▶ [Given request]: Reproduce the items word for word, beginning at the line that contains "Click the yellow square container icon" and stopping after the line that contains "Action: (105, 540)". Leave the pictures out of your answer.

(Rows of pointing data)
--- start ---

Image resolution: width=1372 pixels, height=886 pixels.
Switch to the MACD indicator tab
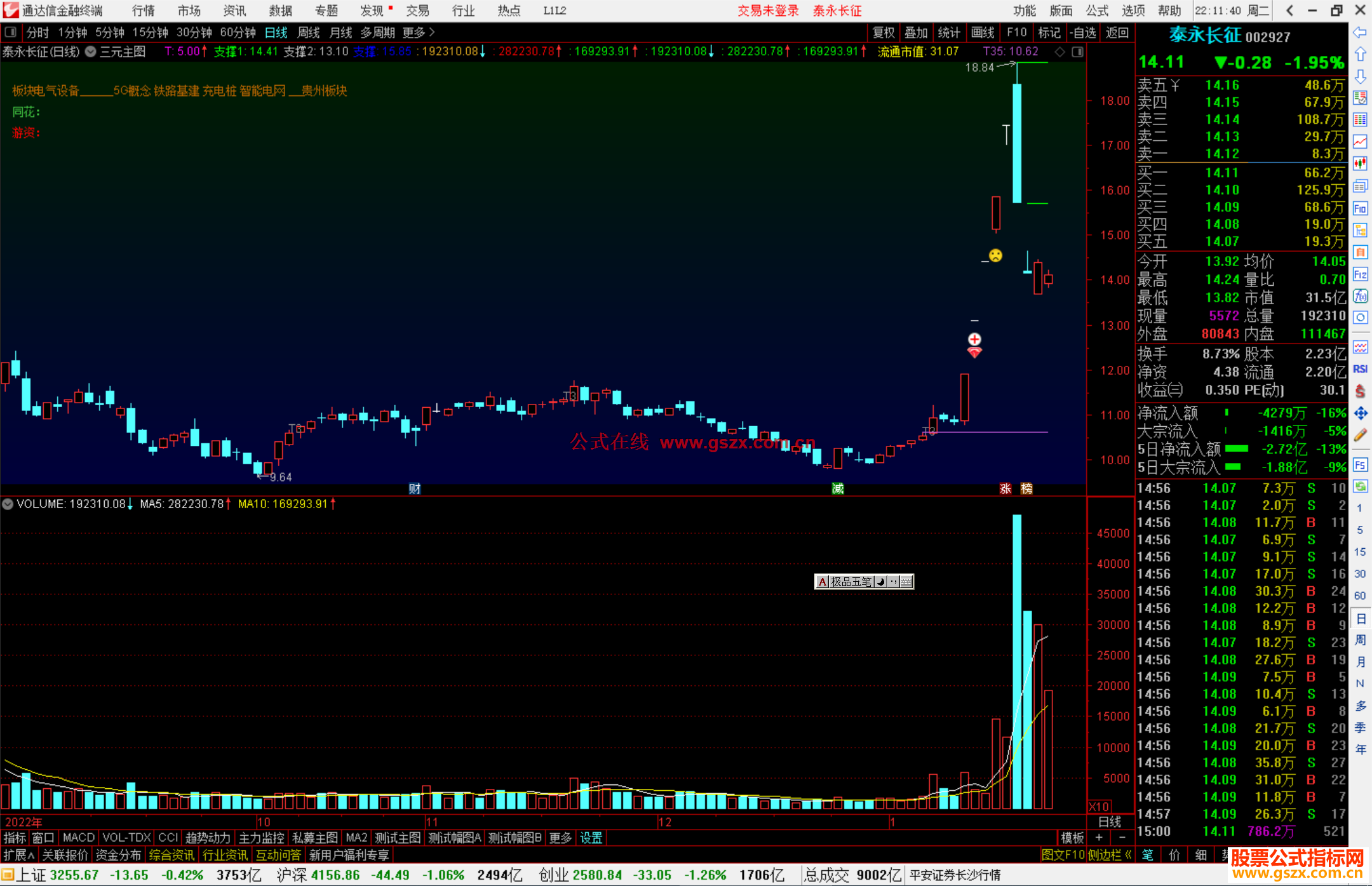click(x=78, y=838)
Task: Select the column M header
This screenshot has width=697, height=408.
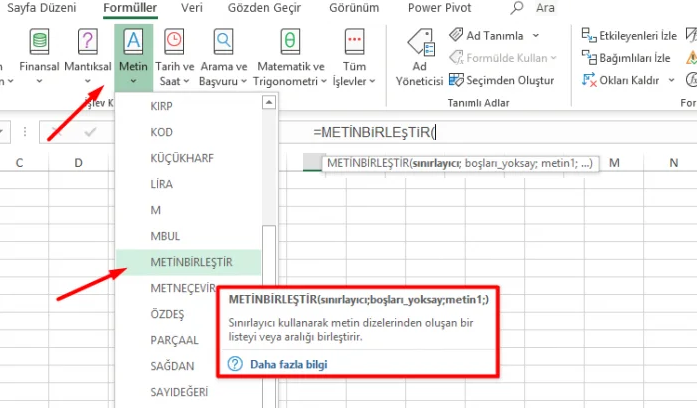Action: pos(613,163)
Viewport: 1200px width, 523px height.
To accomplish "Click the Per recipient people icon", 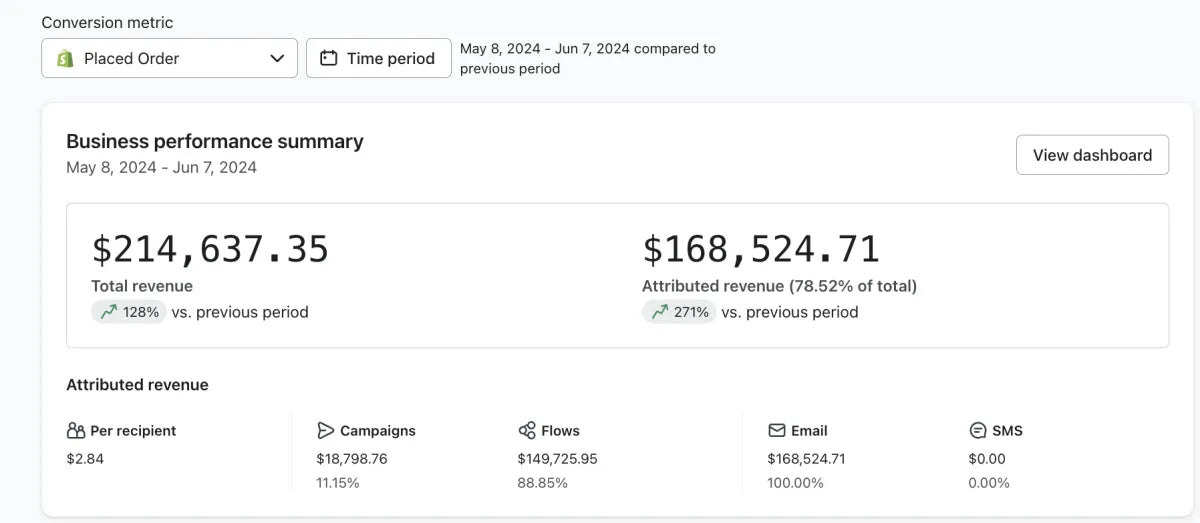I will pos(76,431).
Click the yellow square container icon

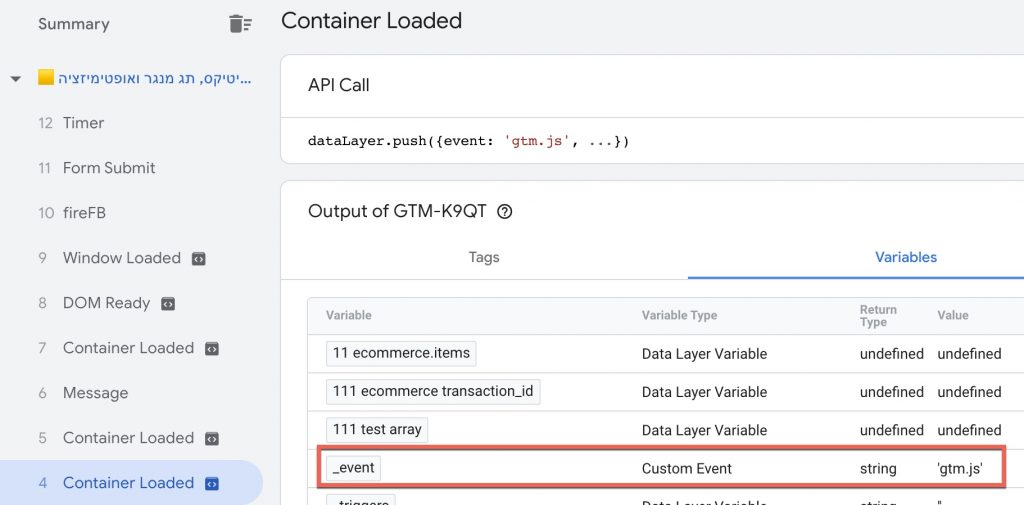46,78
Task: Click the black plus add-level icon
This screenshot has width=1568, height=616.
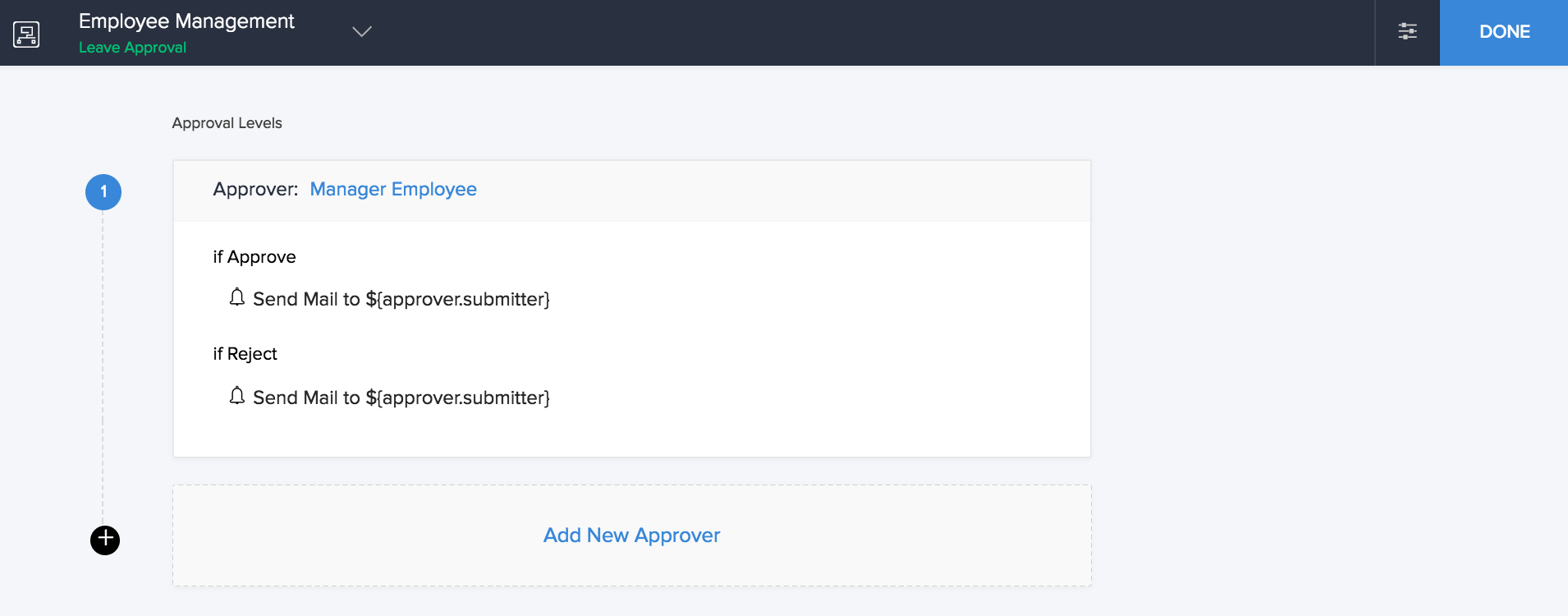Action: (105, 540)
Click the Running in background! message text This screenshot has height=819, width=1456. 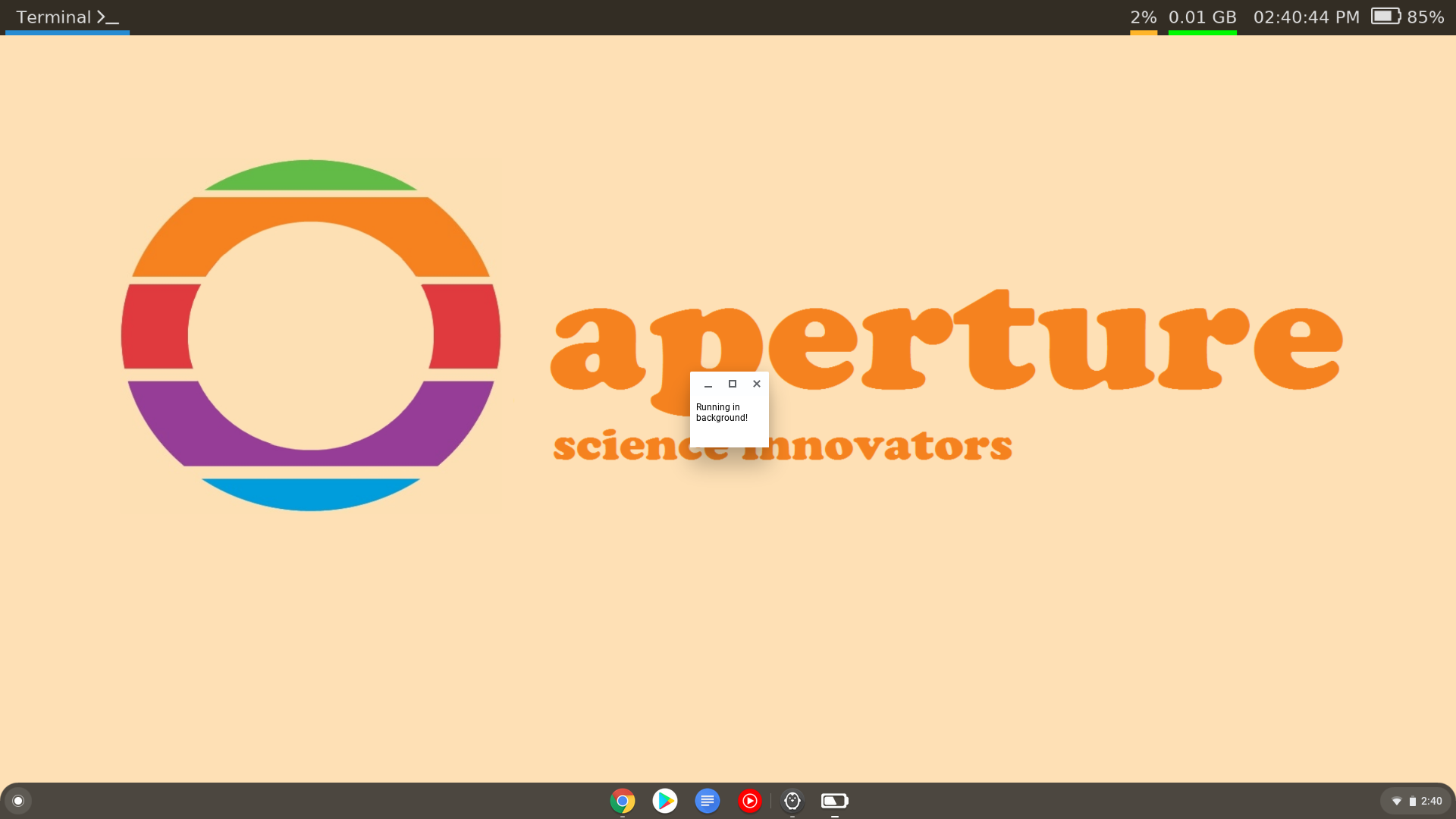point(721,413)
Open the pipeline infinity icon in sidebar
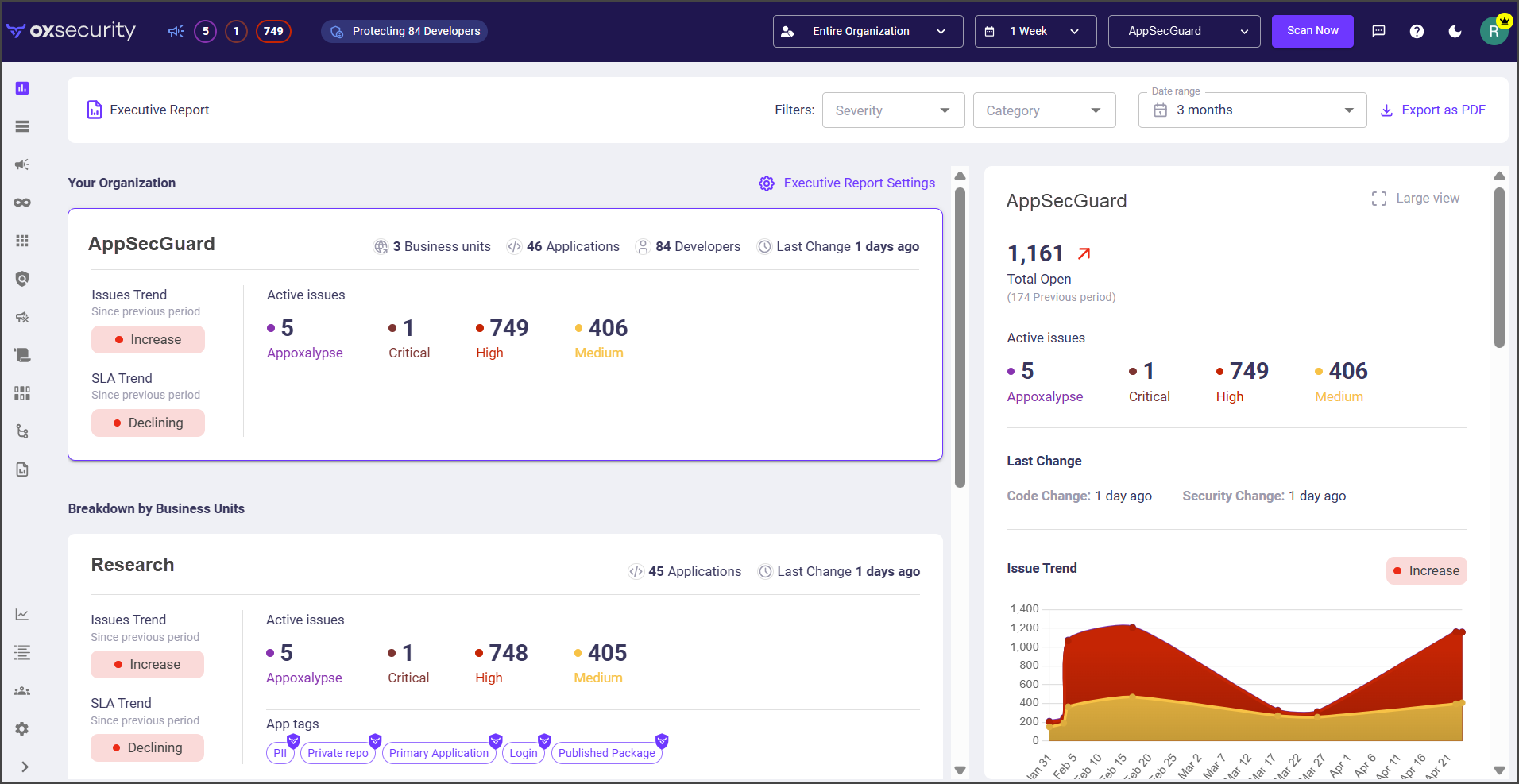Image resolution: width=1519 pixels, height=784 pixels. click(22, 203)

--- end ---

▶ [Solution for this task]:
Click the yellow square container icon

46,78
Task: Click the black plus add-level icon
This screenshot has width=1568, height=616.
Action: (105, 540)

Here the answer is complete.